El panorama político español atraviesa un momento decisivo en el que las fuerzas de izquierda se enfrentan al desafío de articular una respuesta cohesionada ante el crecimiento sostenido de la ultraderecha. La necesidad de superar las divisiones internas y construir un proyecto común se ha convertido en una urgencia estratégica que trasciende las diferencias ideológicas tradicionales entre los distintos partidos progresistas.
La propuesta de conformar un «bloque histórico» refleja una comprensión madura de la realidad electoral contemporánea, donde la fragmentación del voto progresista ha beneficiado sistemáticamente a las opciones conservadoras y ultraconservadoras. Esta fragmentación no solo se manifiesta en el ámbito nacional, sino que se reproduce de manera especialmente problemática en el nivel autonómico y local, donde Vox ha logrado establecer gobiernos de coalición o acuerdos puntuales que le otorgan una influencia desproporcionada respecto a su representación real.

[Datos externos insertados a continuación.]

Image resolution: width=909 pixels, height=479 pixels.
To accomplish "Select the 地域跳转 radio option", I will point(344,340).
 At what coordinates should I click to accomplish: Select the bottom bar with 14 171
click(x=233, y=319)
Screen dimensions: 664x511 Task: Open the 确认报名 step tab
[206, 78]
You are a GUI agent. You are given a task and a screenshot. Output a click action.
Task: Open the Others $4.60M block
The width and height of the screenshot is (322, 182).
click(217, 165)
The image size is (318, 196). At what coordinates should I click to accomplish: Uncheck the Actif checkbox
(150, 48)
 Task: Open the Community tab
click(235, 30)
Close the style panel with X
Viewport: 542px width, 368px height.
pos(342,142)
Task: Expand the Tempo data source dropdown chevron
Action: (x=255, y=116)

Los retos de la coordinación territorial
El enfoque «provincia a provincia» que plantean algunos dirigentes progresistas reconoce una realidad fundamental: la política española se decide en gran medida en los territorios, donde las dinámicas locales pueden resultar tan determinantes como las grandes corrientes nacionales. Vox ha demostrado una notable capacidad para adaptar su discurso a las particularidades regionales, presentándose como defensor de intereses locales frente a un supuesto centralismo progresista, una estrategia que ha resultado especialmente efectiva en comunidades con fuerte identidad territorial.
La construcción de una alternativa progresista eficaz requiere no solo la suma aritmética de votos, sino la articulación de un proyecto político que pueda competir narrativamente con el populismo de derechas. Esto implica superar la tendencia a la autocomplacencia que a menudo caracteriza a los partidos de izquierda cuando logran formar gobierno, y mantener una conexión permanente con las preocupaciones ciudadanas más allá de los ciclos electorales.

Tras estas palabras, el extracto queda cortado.